## BEGIN

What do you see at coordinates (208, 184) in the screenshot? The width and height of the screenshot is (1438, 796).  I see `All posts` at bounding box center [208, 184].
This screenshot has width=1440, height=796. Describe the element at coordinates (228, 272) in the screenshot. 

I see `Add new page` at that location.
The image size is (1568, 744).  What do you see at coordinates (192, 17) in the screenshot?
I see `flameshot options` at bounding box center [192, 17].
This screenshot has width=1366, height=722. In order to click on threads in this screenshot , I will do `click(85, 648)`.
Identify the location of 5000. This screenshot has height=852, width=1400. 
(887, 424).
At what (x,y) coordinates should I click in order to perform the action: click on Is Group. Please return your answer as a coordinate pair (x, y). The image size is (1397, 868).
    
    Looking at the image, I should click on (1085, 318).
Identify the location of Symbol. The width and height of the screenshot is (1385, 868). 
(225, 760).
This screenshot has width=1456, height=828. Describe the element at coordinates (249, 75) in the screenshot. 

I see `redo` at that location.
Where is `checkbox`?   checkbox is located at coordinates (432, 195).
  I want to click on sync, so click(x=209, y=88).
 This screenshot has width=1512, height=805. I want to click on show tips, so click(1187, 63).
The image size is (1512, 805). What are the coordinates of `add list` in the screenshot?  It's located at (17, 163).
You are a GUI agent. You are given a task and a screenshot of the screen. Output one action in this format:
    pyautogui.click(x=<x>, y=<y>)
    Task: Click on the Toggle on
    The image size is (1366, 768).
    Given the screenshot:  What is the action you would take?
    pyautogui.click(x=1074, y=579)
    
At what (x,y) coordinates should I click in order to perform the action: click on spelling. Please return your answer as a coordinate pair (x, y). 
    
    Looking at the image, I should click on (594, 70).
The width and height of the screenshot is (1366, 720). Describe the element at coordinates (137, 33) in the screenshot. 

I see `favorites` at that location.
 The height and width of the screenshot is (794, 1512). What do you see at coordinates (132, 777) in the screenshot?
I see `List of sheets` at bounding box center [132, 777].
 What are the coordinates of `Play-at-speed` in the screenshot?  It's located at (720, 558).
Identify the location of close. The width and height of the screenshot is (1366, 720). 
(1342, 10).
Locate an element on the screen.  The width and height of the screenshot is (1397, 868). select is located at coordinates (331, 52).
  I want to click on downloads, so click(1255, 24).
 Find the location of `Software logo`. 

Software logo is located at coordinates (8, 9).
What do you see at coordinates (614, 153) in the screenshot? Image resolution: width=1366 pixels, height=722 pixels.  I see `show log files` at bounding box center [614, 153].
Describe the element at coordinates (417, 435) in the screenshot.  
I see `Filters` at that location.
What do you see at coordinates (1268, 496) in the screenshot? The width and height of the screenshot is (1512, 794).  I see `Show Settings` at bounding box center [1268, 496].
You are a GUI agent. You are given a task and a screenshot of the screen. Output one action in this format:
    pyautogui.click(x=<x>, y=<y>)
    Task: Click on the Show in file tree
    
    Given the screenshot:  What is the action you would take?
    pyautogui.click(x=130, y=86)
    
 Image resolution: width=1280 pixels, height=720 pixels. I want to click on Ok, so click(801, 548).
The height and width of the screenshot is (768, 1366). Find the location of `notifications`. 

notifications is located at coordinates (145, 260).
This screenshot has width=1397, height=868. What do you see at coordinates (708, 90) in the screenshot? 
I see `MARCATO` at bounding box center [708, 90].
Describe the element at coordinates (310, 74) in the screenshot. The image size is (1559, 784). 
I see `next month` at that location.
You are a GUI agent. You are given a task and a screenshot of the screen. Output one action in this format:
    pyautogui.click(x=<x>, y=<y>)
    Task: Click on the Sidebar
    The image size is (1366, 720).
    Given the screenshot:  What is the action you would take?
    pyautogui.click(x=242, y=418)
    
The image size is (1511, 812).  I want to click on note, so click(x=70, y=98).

## END

**Task details**: Copy the items exactly, from the line with "The height and width of the screenshot is (768, 1366)." up to and including the last line of the items.

**Output**:
The height and width of the screenshot is (768, 1366). Find the location of `notifications`. 

notifications is located at coordinates (145, 260).
This screenshot has width=1397, height=868. What do you see at coordinates (708, 90) in the screenshot? 
I see `MARCATO` at bounding box center [708, 90].
Describe the element at coordinates (310, 74) in the screenshot. The image size is (1559, 784). 
I see `next month` at that location.
You are a GUI agent. You are given a task and a screenshot of the screen. Output one action in this format:
    pyautogui.click(x=<x>, y=<y>)
    Task: Click on the Sidebar
    The image size is (1366, 720).
    Given the screenshot:  What is the action you would take?
    pyautogui.click(x=242, y=418)
    
The image size is (1511, 812).  I want to click on note, so click(x=70, y=98).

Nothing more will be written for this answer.